As class is moving forward, we are shifting more to writing about our research and presenting our research. We have been putting our findings on the Transatlantic site all along, but now we are actually building our own exhibits and writing about the things we’ve found and it is all very exciting and much more work than I anticipated.
I use the Internet all the time, to shop and find coupons, to relax on my favorite websites, to watch shows and movies, and to research everything from the artists mentioned in my Victorian Literature class to Steampunk costume ideas. I love borrowings around good exhibits, and although I was aware a lot of work went into developing complex websites, I never really considered how things got online. After the last few weeks of class, I will never see websites the same again.
Dr. May thought we should know more about how our particular website works as well as the basics behind all websites, so we spent an entire class learning to code HTML and then another week building sites.
(Mine is pretty!)
The site I built in class (featuring images of books and text from my own version of “Beauty and the Beast”) helped me put together a five-page site to display the research and work I have been doing on Emily D. West and “The Yellow Rose of Texas.”
I am so proud of this website; it may look like a super-simple, text-based 90’s site (because it is) but I poured myself into building it, finding perfect (and free) images of vintage wall paper to use for wall paper, coding out the lines of the song (each line has to have its own paragraph tags, which can take ages to type), and compiling everything in the simple text editor.

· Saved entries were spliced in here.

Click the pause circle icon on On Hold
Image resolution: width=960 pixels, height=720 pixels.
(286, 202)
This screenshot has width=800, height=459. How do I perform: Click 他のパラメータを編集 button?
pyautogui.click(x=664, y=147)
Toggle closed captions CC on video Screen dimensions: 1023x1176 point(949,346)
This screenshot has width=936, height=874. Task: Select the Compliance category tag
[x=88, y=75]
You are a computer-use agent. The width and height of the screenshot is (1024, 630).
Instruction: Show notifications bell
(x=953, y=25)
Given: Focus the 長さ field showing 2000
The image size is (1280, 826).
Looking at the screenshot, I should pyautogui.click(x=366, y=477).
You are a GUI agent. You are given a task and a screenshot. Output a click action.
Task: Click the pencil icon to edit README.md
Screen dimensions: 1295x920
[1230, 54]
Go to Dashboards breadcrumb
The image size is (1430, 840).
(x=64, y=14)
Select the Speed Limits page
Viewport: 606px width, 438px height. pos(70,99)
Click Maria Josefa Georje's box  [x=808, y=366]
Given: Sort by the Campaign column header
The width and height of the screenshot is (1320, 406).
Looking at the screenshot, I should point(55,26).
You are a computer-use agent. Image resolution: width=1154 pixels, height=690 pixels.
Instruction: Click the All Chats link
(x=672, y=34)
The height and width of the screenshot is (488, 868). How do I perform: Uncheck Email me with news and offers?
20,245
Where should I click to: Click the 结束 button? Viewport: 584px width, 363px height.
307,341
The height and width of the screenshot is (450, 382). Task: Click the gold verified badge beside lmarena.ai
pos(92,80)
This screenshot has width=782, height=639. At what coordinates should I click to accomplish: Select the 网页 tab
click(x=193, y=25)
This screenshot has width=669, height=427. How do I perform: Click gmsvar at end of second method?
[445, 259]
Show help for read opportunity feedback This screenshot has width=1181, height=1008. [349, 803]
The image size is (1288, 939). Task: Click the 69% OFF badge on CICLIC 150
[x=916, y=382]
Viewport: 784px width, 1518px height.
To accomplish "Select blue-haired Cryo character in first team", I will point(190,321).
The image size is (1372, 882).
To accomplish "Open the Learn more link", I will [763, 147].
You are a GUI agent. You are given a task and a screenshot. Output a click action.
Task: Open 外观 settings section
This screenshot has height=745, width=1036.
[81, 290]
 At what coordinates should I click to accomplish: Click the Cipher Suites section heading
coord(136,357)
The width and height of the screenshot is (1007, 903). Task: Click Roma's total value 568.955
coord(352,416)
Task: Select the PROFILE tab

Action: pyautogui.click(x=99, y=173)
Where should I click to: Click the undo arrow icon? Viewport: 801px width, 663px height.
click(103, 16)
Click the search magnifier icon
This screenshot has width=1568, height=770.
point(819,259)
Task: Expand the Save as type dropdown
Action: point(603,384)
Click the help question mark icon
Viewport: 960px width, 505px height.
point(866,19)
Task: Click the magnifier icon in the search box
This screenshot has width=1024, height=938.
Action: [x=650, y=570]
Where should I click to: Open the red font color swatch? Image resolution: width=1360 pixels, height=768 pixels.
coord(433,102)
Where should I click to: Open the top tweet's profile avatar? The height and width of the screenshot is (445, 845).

I also gave myself some great headaches from staring at the screen for so long and managed to impress/annoy most of my friends by proudly displaying my work.
While we were busy building our own sites, Dr. May has been working on our exhibit, and it is looking beautiful:
(That is some of my sheet music in the image at the top!)
Everyone’s personal research has come together into a smooth story: the tale of slavery in Texas and the effect it had on the people and the culture therein. We have talked about transitions—how Texas was a place where many new slaves were sent to be broken, the way the state transitioned from a Mexican holding to a republic and then a member of the United States of America and how this affected slaves and slavery, and even the transition of the song “The Yellow Rose of Texas” as time and re-telling changed its tale.
I don’t think I can actually convey the sheer energy building up in each class as we gather and compare notes and look for next steps forward while making sure the last steps are securely in place, but I know we are on our way. This exhibit, with our team pulling in research and insight and Dr. May leading us into the realm of the Great World Wide Web, is going to be a great exhibit. We have amassed tons of papers and documents to read and transcribe. We have put in hours not only finding our documents, but also entering them into the site and typing all the little bits and pieces of data to ensure people can find and use the images.